3. Application to Neural Network Operations:
   • Theoretical advancements are applied to derive enhanced MIP formulations for prevalent nonlinearities such as ReLU and max pooling. In particular, the paper provides an explicit ideal non-extended formulation for ReLU neurons over a box input domain, which can be separated efficiently in linear time.
4. Computational Experiments:
   • Verification tasks using image classification networks trained on the MNIST dataset demonstrate MIP formulations' efficacy. The paper reports substantial improvements in solving time, underscoring practical utility and robustness of proposed formulations.

Theoretical and Practical Implications

The practical implications of this work are extensive, providing methodologies that potentially elevate efficiency and reliability in optimization tasks involving neural networks. On a theoretical level, the dual characterizations of the formulations and their separation routines indicate broader applicability beyond neural network robustness.

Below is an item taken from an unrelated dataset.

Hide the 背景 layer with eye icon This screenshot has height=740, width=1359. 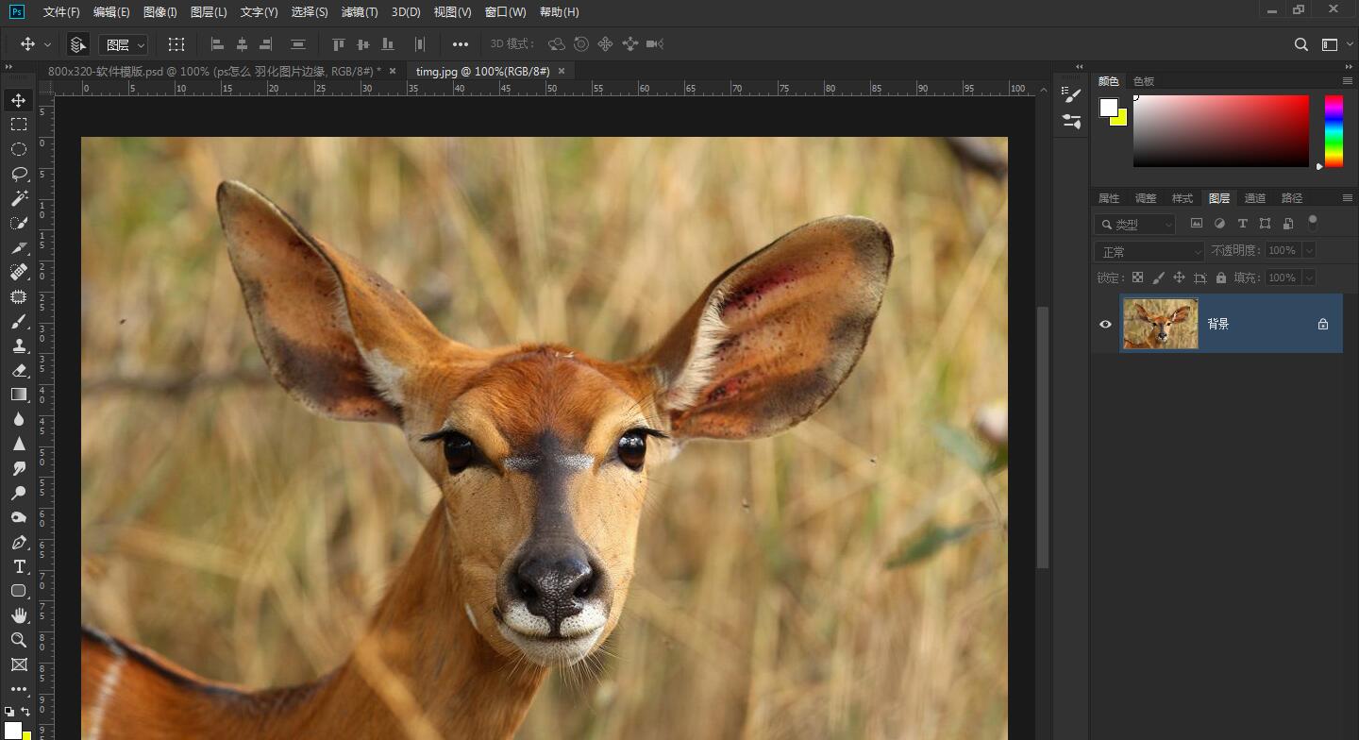[1105, 324]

Furthermore, the authors address some limitations of heuristic methods through a MIP framework offering provably optimal solutions, ensuring rigorous guarantees of robustness and precision. The convergence of MIP techniques with neural network operability signifies a pivotal step towards more transparent and dependable AI systems, particularly relevant as machine learning models are increasingly integrated into critical domains like autonomous driving and medical diagnostics.

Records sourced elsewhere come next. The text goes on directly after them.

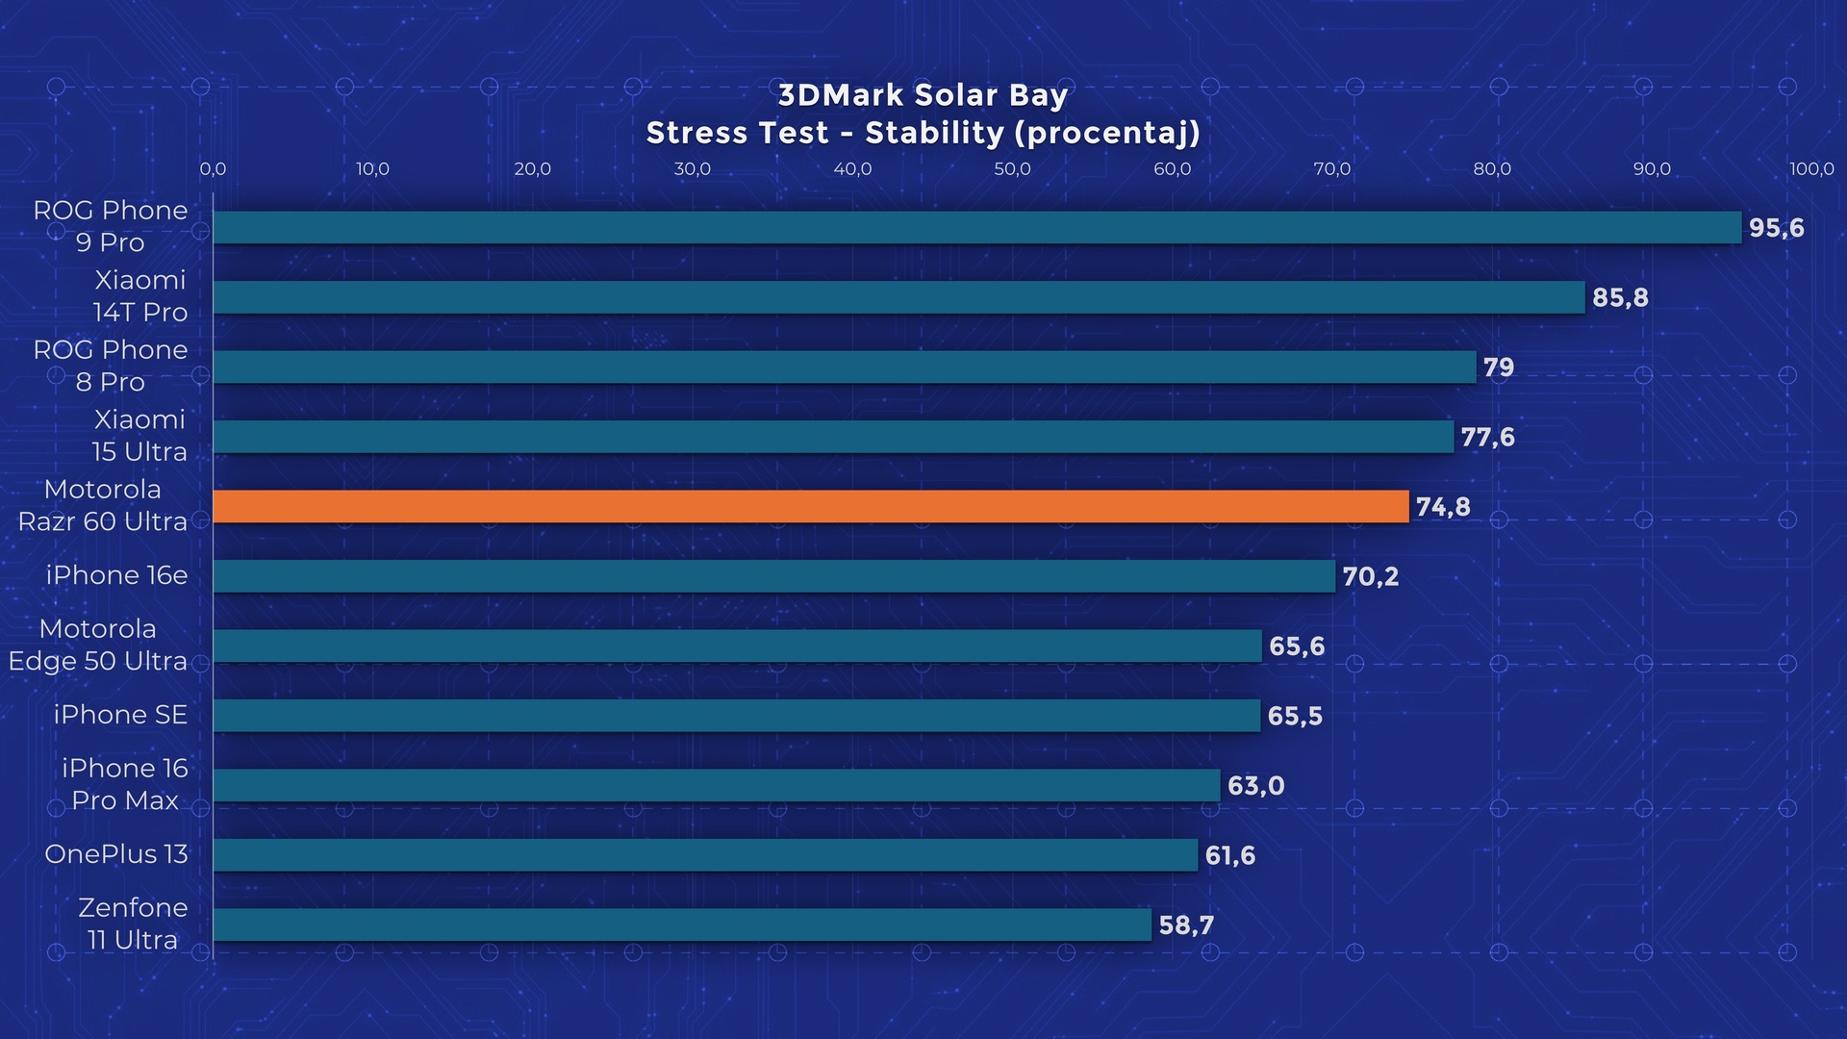Click the Stress Test Stability subtitle
1847x1039 pixels.
click(923, 133)
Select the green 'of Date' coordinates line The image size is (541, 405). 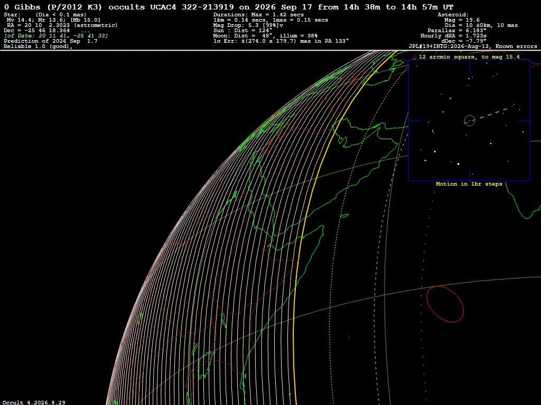click(x=56, y=36)
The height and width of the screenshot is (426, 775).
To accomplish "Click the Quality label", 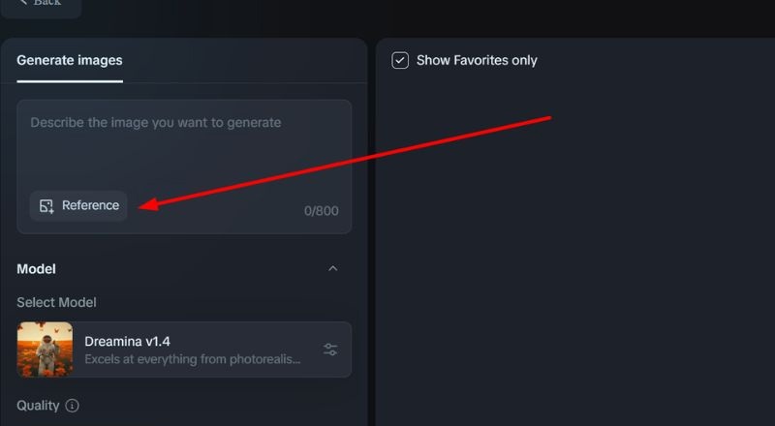I will [38, 406].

Prospects for Future Developments

Future work might extend these frameworks to include other non-linear transformations within neural networks. Investigations into scalability for even larger networks or different architectures could further refine these methodologies. Additionally, the development of software packages that integrate these formulations within existing deep learning libraries would bridge the gap between research and application.

Overall, the paper offers substantive advancements in leveraging MIP to augment the potential of neural networks, delivering not just improvements in specific applications but also contributing broadly to the field of AI safety and reliability.